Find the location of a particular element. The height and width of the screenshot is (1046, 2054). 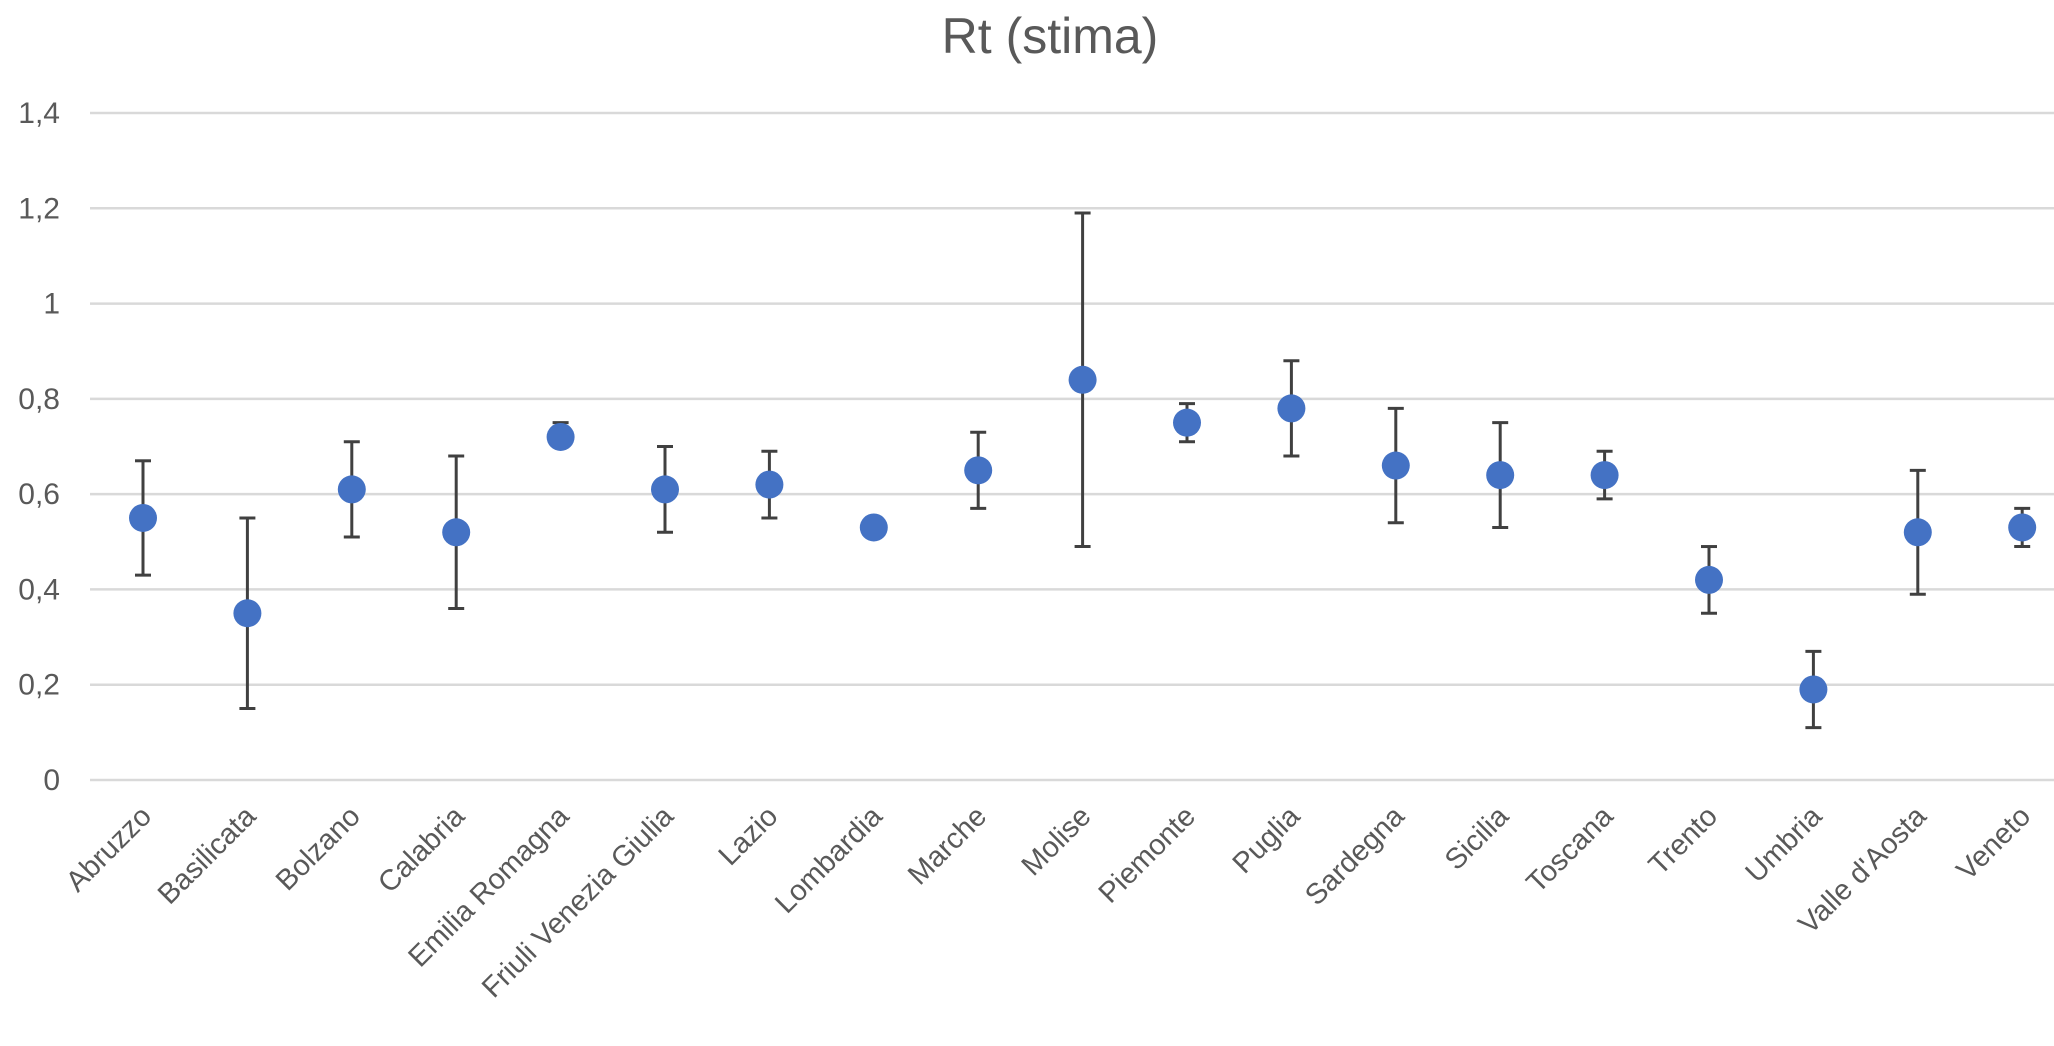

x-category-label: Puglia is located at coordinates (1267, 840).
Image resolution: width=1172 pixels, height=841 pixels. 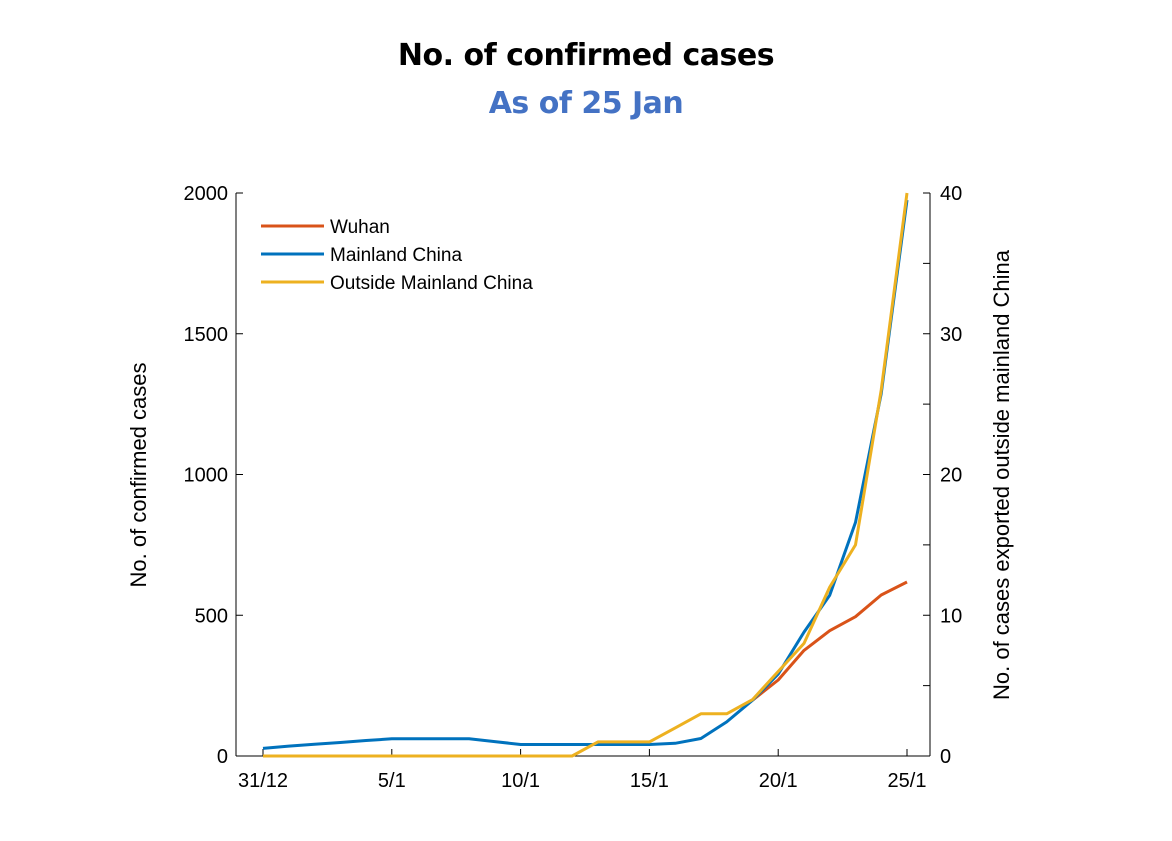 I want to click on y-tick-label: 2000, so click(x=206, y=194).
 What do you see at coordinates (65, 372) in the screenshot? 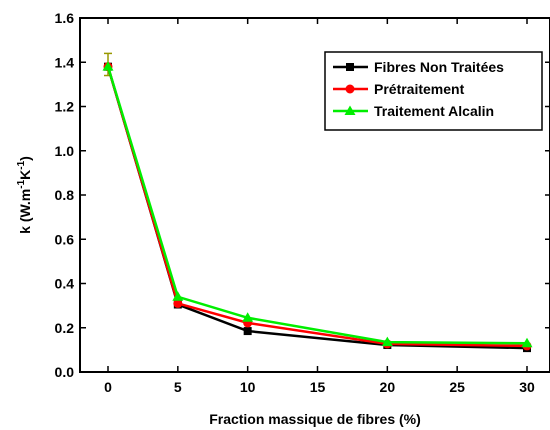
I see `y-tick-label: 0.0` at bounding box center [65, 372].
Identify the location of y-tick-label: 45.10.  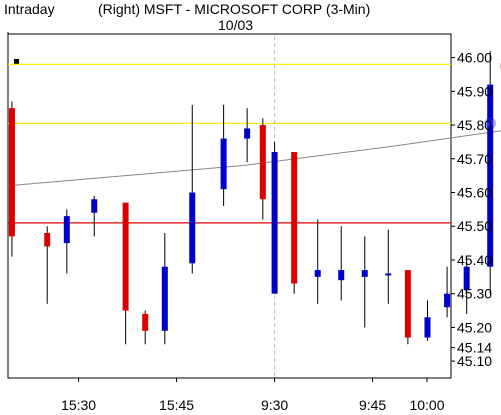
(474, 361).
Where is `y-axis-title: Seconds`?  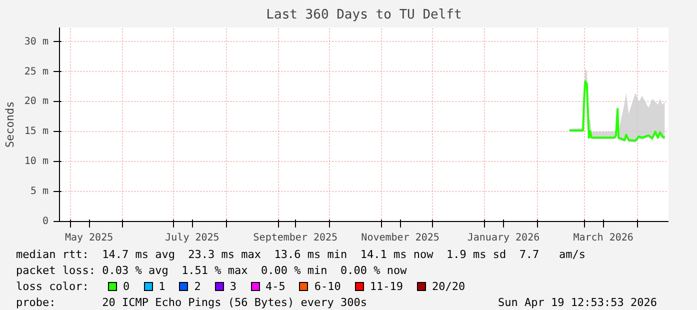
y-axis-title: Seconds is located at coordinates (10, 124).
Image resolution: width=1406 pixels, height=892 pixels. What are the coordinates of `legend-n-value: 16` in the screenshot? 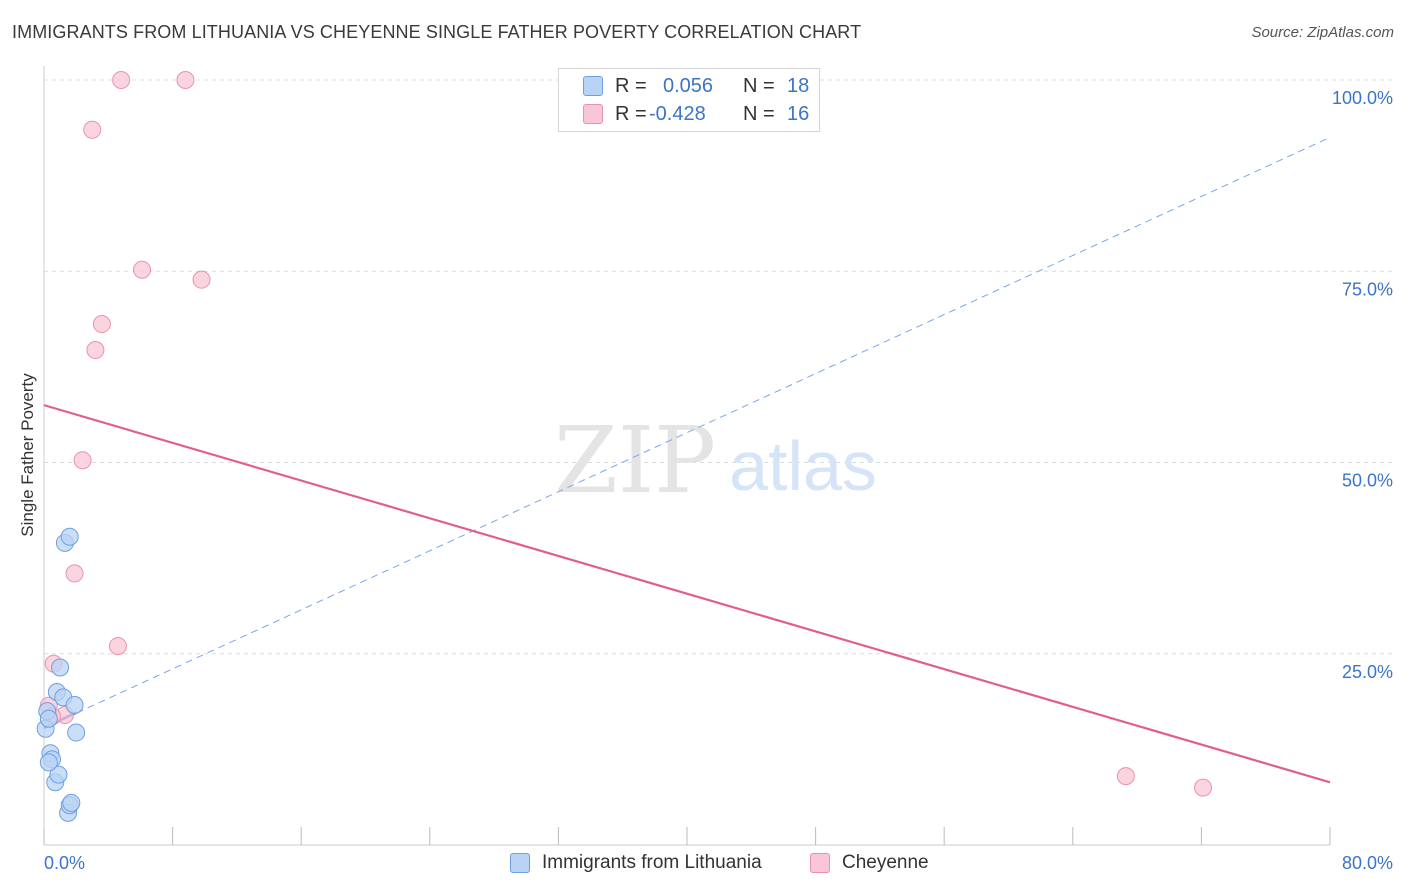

____________________

#### WHAT IS BEING ASKED:
Copy every line from the one containing "What do you" through the end of the records, without changing any wording, and leave out the pictures.

#### SOLUTION FOR THIS EXERCISE:
 What do you see at coordinates (65, 372) in the screenshot? 
I see `y-tick-label: 0.0` at bounding box center [65, 372].
Identify the location of y-tick-label: 45.10.  
(474, 361).
Where is `y-axis-title: Seconds`?  
y-axis-title: Seconds is located at coordinates (10, 124).
Image resolution: width=1406 pixels, height=892 pixels. What are the coordinates of `legend-n-value: 16` in the screenshot? 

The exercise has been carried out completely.